Single-vesicle tracking of α-synuclein oligomers reveals pore formation by a three-stage model modulated by charge, curvature, lipids and ligands

Neurodegenerative disorders like Parkinson’s disease (PD) pose significant health challenges. A major hallmark is the aggregation of α-synuclein into toxic oligomers (αSO) and fibrils. While many efforts focus on slowing disease progression, the molecular origins and mechanisms of αSO toxicity remain poorly understood, particularly its proposed link to membrane disruption. To address this, we have developed a single-vesicle analysis platform for direct and real-time measurements of αSO and membrane interaction.
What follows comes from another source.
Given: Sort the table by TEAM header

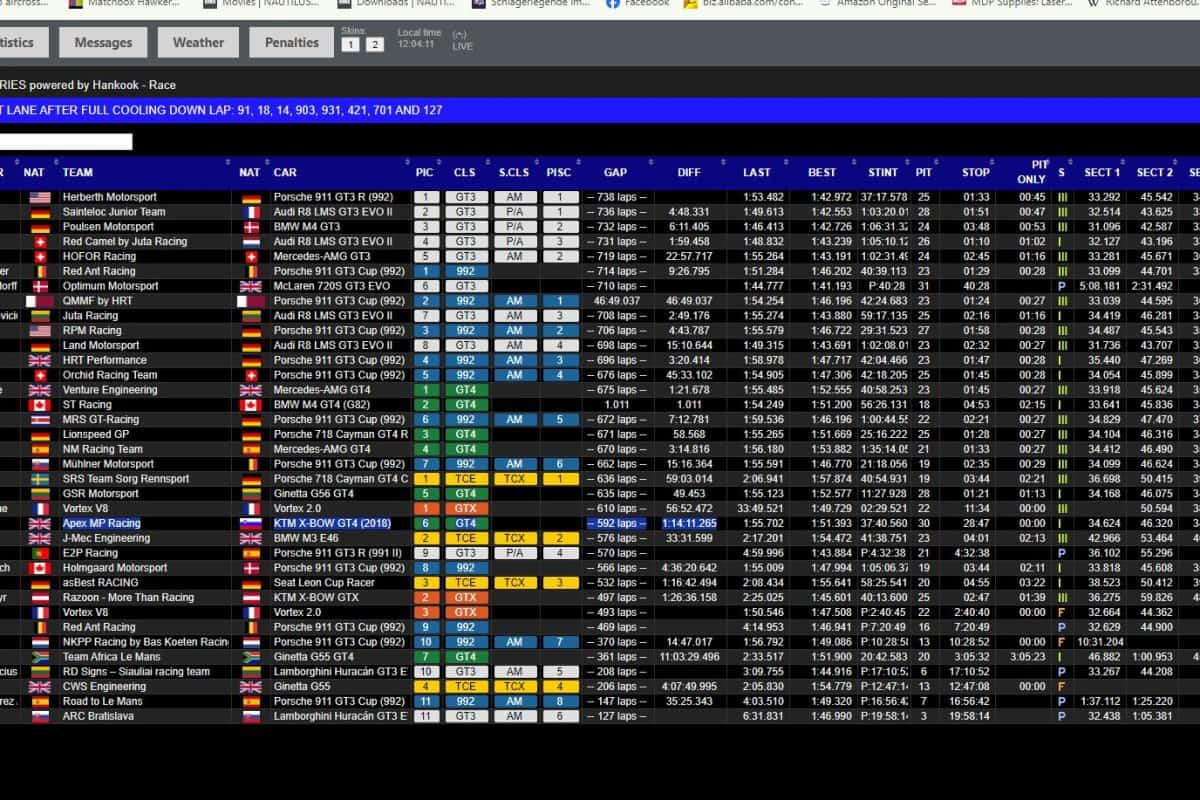Looking at the screenshot, I should tap(78, 172).
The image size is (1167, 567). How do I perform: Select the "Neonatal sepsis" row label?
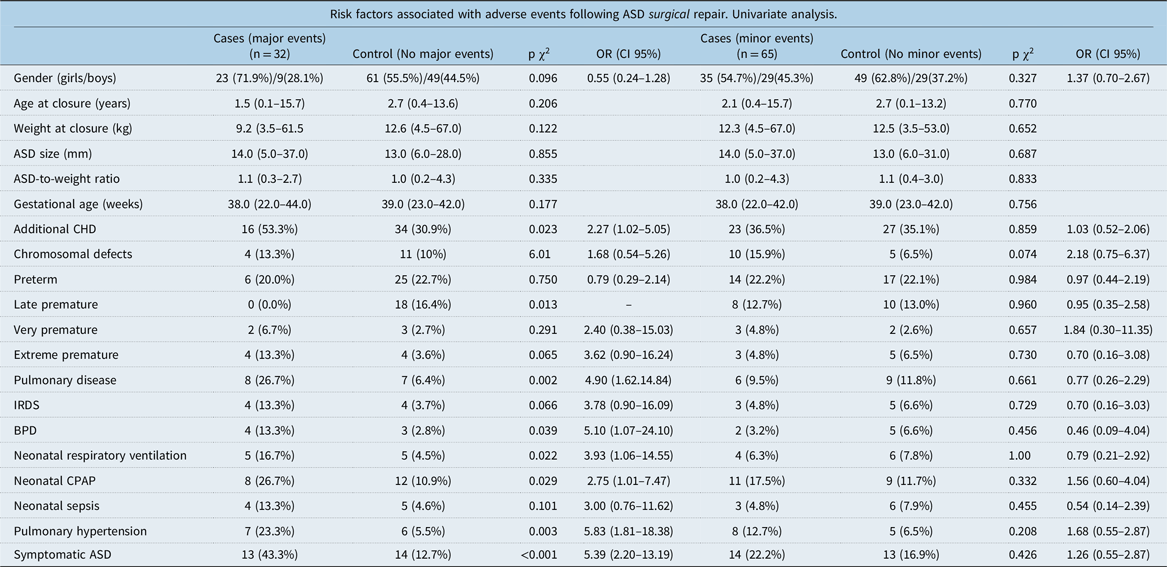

This allows us to show real-time translocation of dyes through αSO pores with single-particle resolution and single-channel electrical recordings for analyzing pore formation in planar lipid bilayers. Across methods, our data reveal evidence for a three-stage model for αSO and membrane interactions with initial membrane recruitment followed by partial pore insertion and subsequent full pore formation. Strikingly, while αSO recruitment was found to favor curved membranes, pore formation occurred more efficiently in less curved membranes, hence recruitment is divorced from a membrane charge-promoted reorientation and pore integration. Single αSO pore formations are undergoing multiple translocation steps hence pore formation is highly dynamic cycling back and forth from partial insertion to full pore formation. The dynamic nature of pore formation can be modulated by lipid charge, lipid headgroup class, and ligand binding. Our findings suggest that increased dynamic pore formation could implies increased membrane toxicity. Evidence for the three-stage model is important for future targeting strategies for blocking αSO mitigated PD-related cellular dysfunction and we envision the single-vesicle assay enables screening for ligands modulating the pore formation.